Last year I learned so much, as I do every year while growing BadFish Wear. Starting an apparel and swimwear company from the ground up is not for the faint of heart. There is so much I would have done differently had I known, but nonetheless, I am so grateful for all the lessons and milestones I hit.
While I endlessly created content for all my social media platforms, I felt myself getting burnt out and exhausted. Just when I thought Is this even worth it?, my Good Girls Club shirt went viral on TikTok. It's just like how they portray it happening. I was working my back of house catering job, going on hour 11, sweaty and depleted. It was at around 9:00pm when the notifications on Shopify started pouring in. I couldn't believe it. By midnight, I had over 100 orders. It didn't stop there.
I was one person. Making shirts one by one. When I hit nearly 250 orders, I had to shut the website. There was no way I could keep up. After a grueling two weeks working from sun up to sun down, I finally finished packing the last of the orders and shipping them off to their new homes. During this same time, I was navigating a bump in the road in my relationship at the time. Everything felt heavy, but I still got it done.
A few weeks later, I started my graduate program full-time to become a therapist. I got my shit rocked to say the least. I tried my best to keep up with the social media demands, while transitioning back to school, and trying to make sense of my relationship. There was so much uncertainty. Will I be able to keep this up while managing school full-time? Will I look like a failure if I close down the shop for a little? Will people be mad? How am I going to manage all of this school work and run a business full-time when I am only one person? I was struggling.
It was after my first semester of grad school, after the holidays, and after I salvaged my relationship turmoil, that I decided that I needed to take care of my mental health. With a heavy heart, I knew that I had to close the shop to re-evaluate how I was going to manage everything so that I wouldn't burn out or end up hating my own brand.
It wasn't until I really looked deep at what was happening. I didn't feel behind in my own life, I was incredibly happy. I knew I lived at home, but I knew it was temporary. It was when I realized that I was comparing my own brand to bigger brands, that I was finding the most of my anxiety. I can't keep up with new drops every season. How are these companies doing it?

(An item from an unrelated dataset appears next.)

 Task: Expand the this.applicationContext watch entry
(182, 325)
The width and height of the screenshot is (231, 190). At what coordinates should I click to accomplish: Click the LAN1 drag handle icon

Having a vision for your brand is one thing. Planning and taking the necessary steps to get there is another thing. Having the funds the continuously produce drop after drop of collections, is an entirely different ball game. When you see other companies and other brands making it to the "top" faster than you, it is incredibly difficult not to compare. It made me sad and had me feeling hopeless, despite having such a success with the Good Girls Club! I was blinded by what I wasn't accomplishing instead of being proud of what I did, I forgot about small wins because I was busy comparing myself to bigger brands and bigger influencers.
If you have been here since I launched BadFish Wear, I am so grateful. I have truly put my heart and soul into this brand. I have learned some hard lessons, but also hit truly incredible milestones. I am so proud of myself for continuing and never giving up on myself. I am also incredibly thankful for my mom, who never gave up on me. My grandmother, who has allowed me to share space with her. My friends, who have helped me through all of this. And mostly, the BadFish Tribe. I wouldn't be here if it wasn't for you all.
As I continue to build the brand, and create samples, I want to be as transparent as possible in this process so you all can see the work that happens behind the scenes. Whether thats sampling new fabrics, meeting new seamstress, sharing new ideas I have been having, I want to share that because I think it is important to make you all feel you are a part of this with me. Because you are.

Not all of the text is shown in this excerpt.